Trainwreck: SFV Acid
- Words: Steve Kerr
Zane Reynolds' records as SFV Acid have painted the picture of a kind of homebody, like an Angeleno version of the prototypical Rephlex artist, someone who's content to spend his days jamming out at home. Reynolds hasn't released on that legendary label, but his prolific output contains a lot of its signatures, including winding acid lines, warm, bleary melodies, and tumbling drums. The Dwell, his latest LP, was recently released on UNO, and is mostly business as usual, though its amount of variety hints at some growth. The producer seems content to quietly do his thing in the live setting as well. "I've never had anything dramatic or funny happen during a show," he says. "I've dealt with people before and after shows, [about] money... those are stories that every artist needs to know—like being promised 80 bucks by a venue, and not ever getting it, and then finally seeing the owner of the venue on the street, and [getting] him to give the money to you there—that's just the story that I live with every day." Digging for inspiration can be as vital a part of the artistic process as actually playing the music, however. In this edition of Trainwreck, Reynolds recounts a record hunting expedition gone violently wrong.
My friends are crazy, avid record collectors, and they're constantly on Craigslist.
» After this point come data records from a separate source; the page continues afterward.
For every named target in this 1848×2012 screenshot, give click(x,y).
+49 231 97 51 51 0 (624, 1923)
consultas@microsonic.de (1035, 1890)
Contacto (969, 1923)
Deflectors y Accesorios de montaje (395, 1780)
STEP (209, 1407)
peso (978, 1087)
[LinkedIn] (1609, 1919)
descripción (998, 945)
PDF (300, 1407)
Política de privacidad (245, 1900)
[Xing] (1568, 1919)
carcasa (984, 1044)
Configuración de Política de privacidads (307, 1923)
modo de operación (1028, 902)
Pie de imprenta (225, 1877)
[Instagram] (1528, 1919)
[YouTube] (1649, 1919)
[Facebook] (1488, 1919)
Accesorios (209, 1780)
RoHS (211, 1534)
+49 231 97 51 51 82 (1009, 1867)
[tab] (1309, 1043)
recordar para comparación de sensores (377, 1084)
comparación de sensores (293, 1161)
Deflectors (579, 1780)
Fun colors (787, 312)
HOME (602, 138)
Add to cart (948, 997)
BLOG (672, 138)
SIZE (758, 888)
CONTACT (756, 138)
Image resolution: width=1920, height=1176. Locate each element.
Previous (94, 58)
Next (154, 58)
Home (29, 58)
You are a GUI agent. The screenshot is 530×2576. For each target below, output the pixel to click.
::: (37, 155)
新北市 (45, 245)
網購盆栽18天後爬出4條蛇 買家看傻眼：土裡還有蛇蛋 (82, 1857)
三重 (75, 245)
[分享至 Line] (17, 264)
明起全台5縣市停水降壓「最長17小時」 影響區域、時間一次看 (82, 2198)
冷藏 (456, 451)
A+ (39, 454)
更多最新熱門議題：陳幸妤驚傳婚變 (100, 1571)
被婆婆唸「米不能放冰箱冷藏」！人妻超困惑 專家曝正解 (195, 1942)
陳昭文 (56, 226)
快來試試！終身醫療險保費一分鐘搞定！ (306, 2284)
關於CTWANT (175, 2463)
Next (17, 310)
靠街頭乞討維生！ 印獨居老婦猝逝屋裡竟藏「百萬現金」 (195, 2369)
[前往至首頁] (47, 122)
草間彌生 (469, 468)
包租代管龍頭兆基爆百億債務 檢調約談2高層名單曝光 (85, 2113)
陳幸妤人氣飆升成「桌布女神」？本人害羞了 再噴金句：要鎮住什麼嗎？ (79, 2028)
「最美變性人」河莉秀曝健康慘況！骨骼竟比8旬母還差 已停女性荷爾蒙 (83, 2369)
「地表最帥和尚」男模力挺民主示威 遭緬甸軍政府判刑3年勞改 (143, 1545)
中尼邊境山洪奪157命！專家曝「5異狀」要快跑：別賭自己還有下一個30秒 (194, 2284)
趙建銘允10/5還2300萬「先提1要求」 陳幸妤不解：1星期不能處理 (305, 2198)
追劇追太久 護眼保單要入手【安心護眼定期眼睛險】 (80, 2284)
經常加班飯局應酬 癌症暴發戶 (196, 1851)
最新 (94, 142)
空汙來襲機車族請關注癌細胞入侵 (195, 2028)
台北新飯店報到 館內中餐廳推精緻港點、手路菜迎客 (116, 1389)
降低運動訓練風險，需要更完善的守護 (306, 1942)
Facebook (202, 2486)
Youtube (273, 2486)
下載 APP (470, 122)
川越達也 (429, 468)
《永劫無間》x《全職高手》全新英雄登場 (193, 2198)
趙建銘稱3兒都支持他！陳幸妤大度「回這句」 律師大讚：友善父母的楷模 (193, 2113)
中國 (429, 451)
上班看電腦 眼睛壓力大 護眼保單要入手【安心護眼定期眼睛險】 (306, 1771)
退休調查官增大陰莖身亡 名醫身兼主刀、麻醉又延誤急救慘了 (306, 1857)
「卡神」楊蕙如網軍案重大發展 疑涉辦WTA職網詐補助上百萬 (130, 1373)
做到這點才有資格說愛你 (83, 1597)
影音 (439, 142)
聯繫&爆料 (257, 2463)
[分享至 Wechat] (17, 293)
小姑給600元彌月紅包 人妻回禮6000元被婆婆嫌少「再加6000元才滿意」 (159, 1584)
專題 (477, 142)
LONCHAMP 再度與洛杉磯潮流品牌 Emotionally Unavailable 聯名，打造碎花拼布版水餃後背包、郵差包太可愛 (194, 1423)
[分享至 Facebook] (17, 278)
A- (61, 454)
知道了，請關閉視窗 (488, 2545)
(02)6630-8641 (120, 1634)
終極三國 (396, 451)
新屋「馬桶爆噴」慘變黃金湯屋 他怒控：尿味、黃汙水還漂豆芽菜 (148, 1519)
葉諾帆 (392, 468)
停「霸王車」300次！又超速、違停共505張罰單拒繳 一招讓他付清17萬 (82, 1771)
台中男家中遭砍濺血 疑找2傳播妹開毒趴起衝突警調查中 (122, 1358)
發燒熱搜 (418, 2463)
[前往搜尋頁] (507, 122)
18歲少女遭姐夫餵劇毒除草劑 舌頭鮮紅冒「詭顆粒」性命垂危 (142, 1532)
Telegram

They were looking for records on Craigslist, and they came upon this listing for record vendors at a bar in North Hollywood. And it said come with your records, trade records, trade records for beer. And so we ended up going, and it was one guy with a table full of records. We knew who he was—he was this guy that works at a record store called Second Spin that's on Ventura Boulevard, and we were all kind of like, "we already know what this dude has." We hung out there for a while, and we started drinking. We referred to the ad that said you could trade beer for vinyl, and I had a stack of my own vinyl. We wanted to trade some vinyl for beer, but the bartenders wouldn't have it, and we were trying to explain it was in the ad. We just kept on drinking more and more throughout the night. My friend started to make the bartender super pissed off because he was kind of getting in their faces about the deal. I was really drunk, I'm not sure what happened in a lot of the moments that we were there, [but] we were just being brash. My friend had opened up this large tab and he didn't tip the bartender—he wrote some kind of cruel note [instead]. I'm not sure what he wrote, he might have wrote "world peace" on the check. Both the bartenders came back from behind the bar and started yelling at us, and they were trying to kick us out. And as they were kicking us out I was throwing my New West Coast vinyl at them, and I hit one of the bartenders in the face. Once we were outside, some guy came up from behind the bartender and said, "don't mess with my friend," and he tackled me. I hit my head on the ground and I kind of freaked out. And then, not knowing who tackled me, I got up and I slapped the bartender in the face. His glasses flew off and I ran away, and then my friends picked me up down the street.